• _WHAT THE TASK ASKS_:
Retype, without changes, every line from the line that contains "Task: Click the" through the final line of the records. Exclude pictures.

• _MATERIAL FOR THIS TASK_:

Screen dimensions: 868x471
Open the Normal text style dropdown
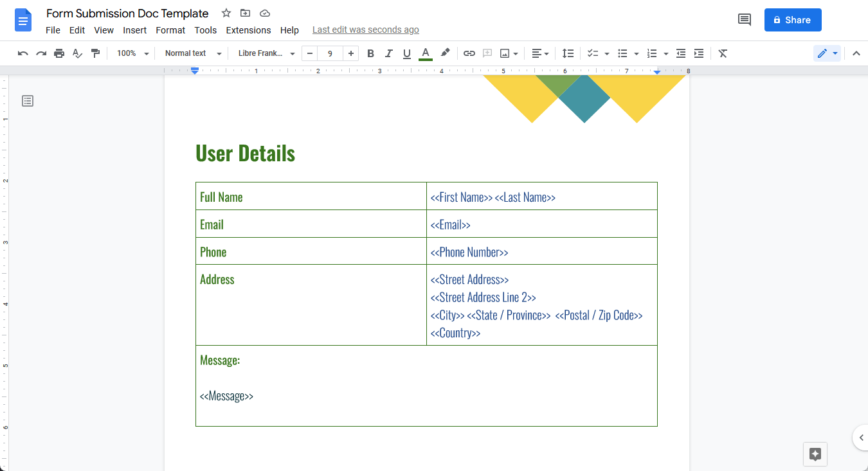tap(192, 53)
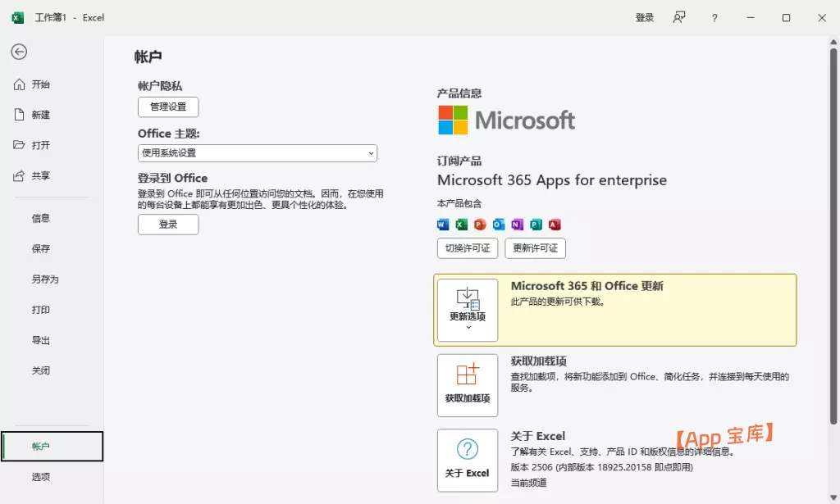The height and width of the screenshot is (504, 840).
Task: Open the 打开 (Open) file page
Action: click(x=40, y=145)
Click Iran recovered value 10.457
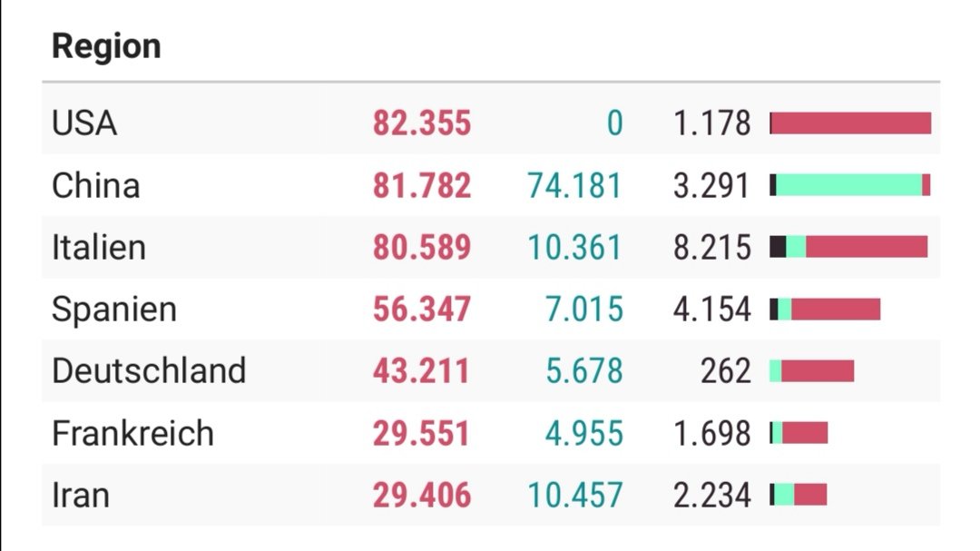 click(x=575, y=496)
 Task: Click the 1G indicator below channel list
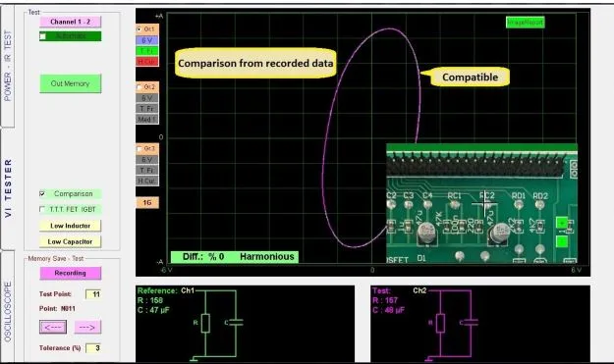click(x=146, y=202)
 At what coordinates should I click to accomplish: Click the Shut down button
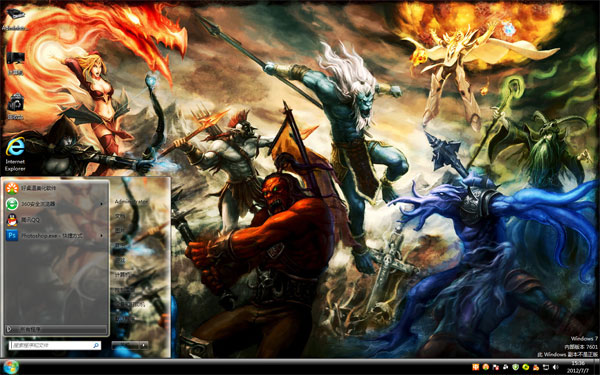point(125,346)
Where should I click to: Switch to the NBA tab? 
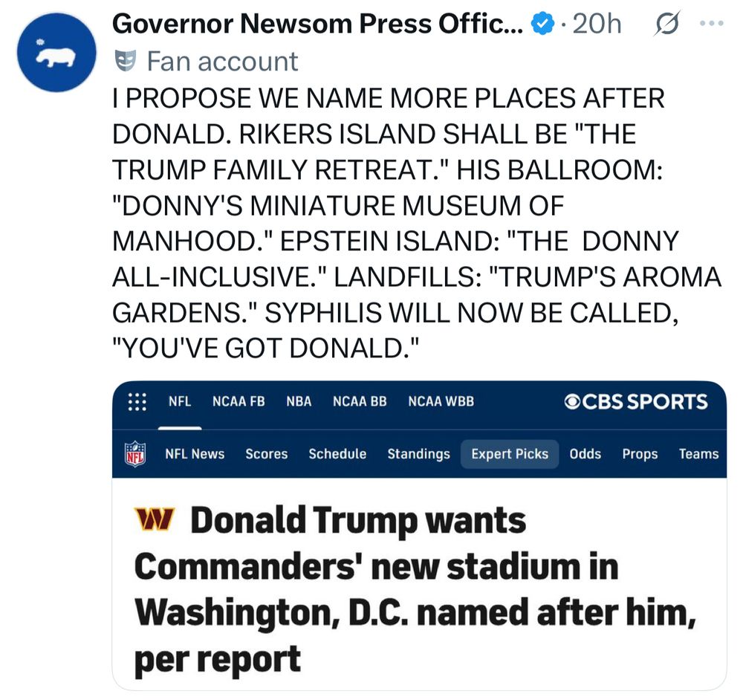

• _COMPLETED EXERCISE_:
 Task: Click the 1G indicator below channel list
click(x=146, y=202)
 At what coordinates should I click to accomplish: Click the Shut down button
point(125,346)
Where should I click to: Switch to the NBA tab? 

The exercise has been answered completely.